#### 文書抜粋
/---
実施例4の車両用バンパ構造4のEAブラケット200Cにおいては、実施例1のEAブラケット200における第2横リブ232を下方側へ延長し、バンパフェイス100のエアダム部120の下面部123における後端部と係合する係合部232aを形成している。
係合部232aは、第2横リブ232の延長された下端部から前方側に鉤状に突き出した突起を有して構成されている。
以上説明した実施例4においては、上述した実施例1の効果と実質的に同様の効果に加えて、衝突時に下面部123の後端部が第2横リブ232の係合部232aを車両後方側へ押圧することによって、EAブラケット200Cの先端部が下方へ回転する方向の回転モーメントを発生させ、EAブラケット200Cを確実に屈曲させることができる。
次に、本発明を適用した車両用バンパ構造の実施例5について説明する。
図5は、実施例5の車両用バンパ構造の断面図である。
\---
#### 課題内容
車両用バンパ構造に関する文書抜粋から、次の一文を英語に訳してください。「係合部232aは、第2横リブ232の延長された下端部から前方側に鉤状に突き出した突起を有して構成されている。」 この文書抜粋の内容のみを用いてください。

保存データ
/---
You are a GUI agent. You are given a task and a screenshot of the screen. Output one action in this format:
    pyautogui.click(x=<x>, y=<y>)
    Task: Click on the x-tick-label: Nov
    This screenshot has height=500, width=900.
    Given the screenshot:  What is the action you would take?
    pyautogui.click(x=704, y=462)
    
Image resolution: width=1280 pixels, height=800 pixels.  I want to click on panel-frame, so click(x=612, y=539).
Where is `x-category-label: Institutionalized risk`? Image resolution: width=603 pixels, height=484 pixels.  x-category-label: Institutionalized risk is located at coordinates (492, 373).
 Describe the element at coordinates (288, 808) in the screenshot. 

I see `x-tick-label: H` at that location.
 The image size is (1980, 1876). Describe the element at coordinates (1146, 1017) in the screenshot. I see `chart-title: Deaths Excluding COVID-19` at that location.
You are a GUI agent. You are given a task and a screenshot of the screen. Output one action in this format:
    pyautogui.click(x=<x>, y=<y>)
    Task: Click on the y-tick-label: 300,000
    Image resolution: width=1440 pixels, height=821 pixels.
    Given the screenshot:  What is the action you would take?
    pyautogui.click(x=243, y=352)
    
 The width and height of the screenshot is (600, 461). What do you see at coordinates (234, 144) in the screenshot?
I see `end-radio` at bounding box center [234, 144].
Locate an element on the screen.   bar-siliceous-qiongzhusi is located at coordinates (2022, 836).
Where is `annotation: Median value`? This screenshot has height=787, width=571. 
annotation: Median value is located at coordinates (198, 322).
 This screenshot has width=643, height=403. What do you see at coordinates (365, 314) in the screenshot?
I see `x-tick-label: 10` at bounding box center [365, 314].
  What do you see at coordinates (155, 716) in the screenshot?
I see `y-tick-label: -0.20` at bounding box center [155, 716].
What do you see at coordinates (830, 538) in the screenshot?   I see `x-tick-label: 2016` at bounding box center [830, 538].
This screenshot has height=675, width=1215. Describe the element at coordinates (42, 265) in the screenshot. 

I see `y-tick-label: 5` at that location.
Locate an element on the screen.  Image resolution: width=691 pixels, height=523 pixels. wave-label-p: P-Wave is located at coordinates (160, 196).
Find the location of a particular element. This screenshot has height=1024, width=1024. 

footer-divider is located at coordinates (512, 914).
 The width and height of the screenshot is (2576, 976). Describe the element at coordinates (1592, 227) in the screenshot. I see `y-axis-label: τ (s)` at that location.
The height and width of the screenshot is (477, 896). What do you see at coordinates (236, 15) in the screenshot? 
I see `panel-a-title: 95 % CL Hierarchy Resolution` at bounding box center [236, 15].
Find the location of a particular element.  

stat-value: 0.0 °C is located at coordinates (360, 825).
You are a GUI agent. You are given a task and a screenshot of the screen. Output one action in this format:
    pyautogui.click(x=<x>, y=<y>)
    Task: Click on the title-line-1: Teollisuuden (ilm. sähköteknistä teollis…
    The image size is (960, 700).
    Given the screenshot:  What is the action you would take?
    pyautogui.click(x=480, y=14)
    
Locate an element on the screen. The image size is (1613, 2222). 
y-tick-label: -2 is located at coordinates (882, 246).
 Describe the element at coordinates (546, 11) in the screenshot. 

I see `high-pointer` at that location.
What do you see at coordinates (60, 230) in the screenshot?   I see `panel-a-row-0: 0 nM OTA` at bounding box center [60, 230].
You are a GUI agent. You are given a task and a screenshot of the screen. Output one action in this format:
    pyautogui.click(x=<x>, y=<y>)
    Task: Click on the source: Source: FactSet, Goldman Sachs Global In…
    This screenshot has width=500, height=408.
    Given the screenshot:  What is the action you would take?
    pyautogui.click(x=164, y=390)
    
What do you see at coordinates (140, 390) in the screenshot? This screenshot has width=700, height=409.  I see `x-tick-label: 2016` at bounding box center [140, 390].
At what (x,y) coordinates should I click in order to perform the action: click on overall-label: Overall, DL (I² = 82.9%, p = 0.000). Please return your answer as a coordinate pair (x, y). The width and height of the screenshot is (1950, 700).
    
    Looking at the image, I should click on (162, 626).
\---
#### 解答
The engaging portion 232a is configured with a protrusion that projects forward in a hook shape from the extended lower end of the second lateral rib 232.